Granted, my knowledge on the matter is rather limited, but I had some long running streams (weeks) and with HLS the playlist became quite large while with dash, the mpd was as small as it gets.
We learned some tough lessons with media-chrome[1] and Mux Player, where we tried to just write web components. The React side of things was a bit of a thorn, so we created React shims that provided a more idiomatic React experience and rendered the web components...which was mostly fine, but created a new set of issues. The reason we chose web components was to not have to write framework-specific code, and then we found ourselves doing both anyway.
With VJS 10 I think we've landed on a pretty reasonable middle ground. The core library is "headless," and then the rendering layer sits on top of it. Benefit is true React components and nice web components.
If you mean "why do I need React / any kind of bundling; why can't I just include the minified video.js library as a script tag / ES6 module import?" — I'm guessing you can, but nobody should really want to, since half the point here is that the player JS that registers to back the custom elements, is now way smaller, because it's getting tree-shaken down to just the JS required to back the particular combination of custom elements that you happen to use on your site. And doing that requires that, at "compile time", the tree-shaking logic can understand the references from your views into the components of the player library.
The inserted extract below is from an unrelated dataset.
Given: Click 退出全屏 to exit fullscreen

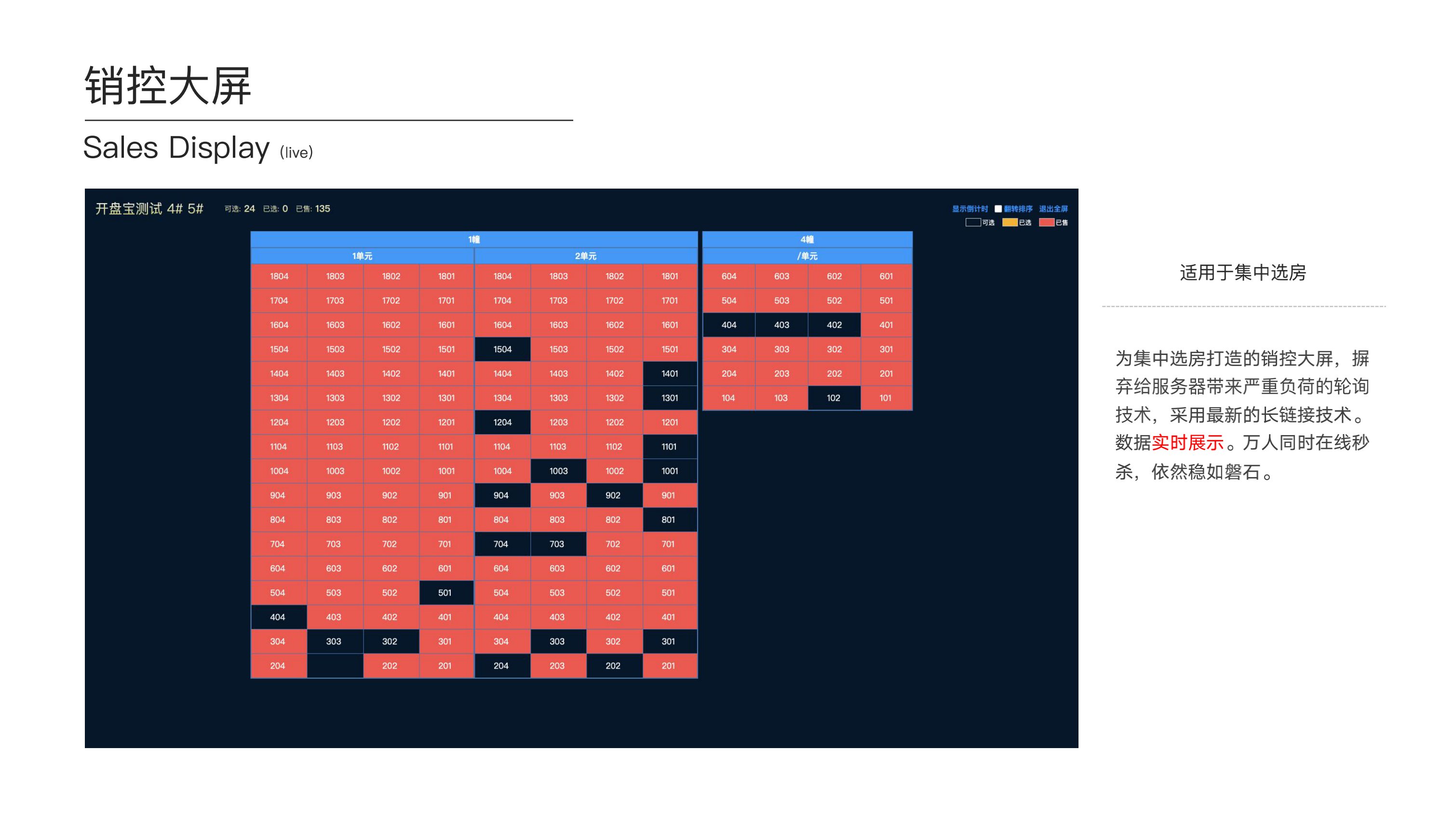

That's currently possible when your view is React components, but not yet possible (AFAIK) when your view is ordinary HTML containing HTML Custom Elements.
I guess you could say, if you want to think of it this way, that your buildscript / asset pipeline here ends up acting as a web-component factory to generate the final custom-tailored web-component for your website?
Hope this new iteration is exceptionally successful.
There are no immediate plans to deprecate React Player and I think it holds a special place in the ecosystem, but there will be overlap with video.js v10 and if there's specific features you care about or feel are missing, or if you think we're doing a bad job, please voice it here.
It was a similar story with Vidstack and Plyr, with Mux first sponsoring the projects. That's how I met Rahim and Sam, and how we got talking about a shared vision for the future of players.
We’re taking a new approach to the library with a lot of new concepts, so your feedback would help us a ton during Beta as we figure out what’s working well and what isn’t.